**Assigned task**: Each line of the data that includes the string "computer" is to be copied out.

Entries taken from a collection:
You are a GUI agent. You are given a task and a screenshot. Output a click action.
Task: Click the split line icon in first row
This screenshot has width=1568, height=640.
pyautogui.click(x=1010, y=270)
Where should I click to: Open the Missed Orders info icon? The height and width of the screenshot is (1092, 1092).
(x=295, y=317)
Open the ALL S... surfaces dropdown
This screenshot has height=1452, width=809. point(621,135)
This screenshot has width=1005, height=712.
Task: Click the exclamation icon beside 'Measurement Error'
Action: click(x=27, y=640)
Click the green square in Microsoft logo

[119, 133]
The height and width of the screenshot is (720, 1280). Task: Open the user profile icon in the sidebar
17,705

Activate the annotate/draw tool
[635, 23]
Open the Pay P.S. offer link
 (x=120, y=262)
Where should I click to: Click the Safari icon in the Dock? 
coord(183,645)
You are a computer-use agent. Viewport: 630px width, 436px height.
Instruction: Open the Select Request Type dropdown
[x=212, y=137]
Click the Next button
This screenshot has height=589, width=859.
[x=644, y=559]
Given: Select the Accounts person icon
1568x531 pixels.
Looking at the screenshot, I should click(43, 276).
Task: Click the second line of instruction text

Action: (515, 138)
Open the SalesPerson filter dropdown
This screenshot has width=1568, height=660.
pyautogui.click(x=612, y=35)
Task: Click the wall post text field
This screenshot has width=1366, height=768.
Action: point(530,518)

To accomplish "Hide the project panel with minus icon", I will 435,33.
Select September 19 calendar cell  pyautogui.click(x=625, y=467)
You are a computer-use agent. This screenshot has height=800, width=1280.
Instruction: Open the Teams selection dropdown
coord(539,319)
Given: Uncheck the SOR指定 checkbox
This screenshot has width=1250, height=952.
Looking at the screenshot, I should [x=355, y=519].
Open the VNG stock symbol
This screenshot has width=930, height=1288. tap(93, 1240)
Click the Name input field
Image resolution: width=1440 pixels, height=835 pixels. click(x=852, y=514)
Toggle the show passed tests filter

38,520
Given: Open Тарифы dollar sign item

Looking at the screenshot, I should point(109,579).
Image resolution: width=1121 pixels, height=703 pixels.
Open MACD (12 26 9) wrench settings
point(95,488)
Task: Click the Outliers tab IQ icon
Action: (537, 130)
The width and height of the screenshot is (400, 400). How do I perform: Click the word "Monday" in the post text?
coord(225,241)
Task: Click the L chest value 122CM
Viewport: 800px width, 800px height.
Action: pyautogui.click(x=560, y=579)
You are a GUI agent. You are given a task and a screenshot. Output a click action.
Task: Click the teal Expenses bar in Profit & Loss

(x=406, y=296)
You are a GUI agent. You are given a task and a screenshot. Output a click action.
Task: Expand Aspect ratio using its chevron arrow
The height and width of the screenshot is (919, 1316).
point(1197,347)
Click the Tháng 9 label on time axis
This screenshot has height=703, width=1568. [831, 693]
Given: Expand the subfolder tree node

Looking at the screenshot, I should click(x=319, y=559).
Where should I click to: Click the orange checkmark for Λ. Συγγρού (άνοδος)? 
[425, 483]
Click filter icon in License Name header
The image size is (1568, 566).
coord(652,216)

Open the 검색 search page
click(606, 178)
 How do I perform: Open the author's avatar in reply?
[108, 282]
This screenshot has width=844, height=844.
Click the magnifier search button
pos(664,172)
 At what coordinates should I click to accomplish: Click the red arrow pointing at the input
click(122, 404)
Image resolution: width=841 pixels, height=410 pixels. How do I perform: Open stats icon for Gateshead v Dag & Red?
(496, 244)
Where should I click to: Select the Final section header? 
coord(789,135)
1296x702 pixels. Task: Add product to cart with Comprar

**Output of the task**:
You are a computer-use agent. Viewport: 630px width, 436px height.
You are a computer-use agent. This screenshot has height=800, width=1280.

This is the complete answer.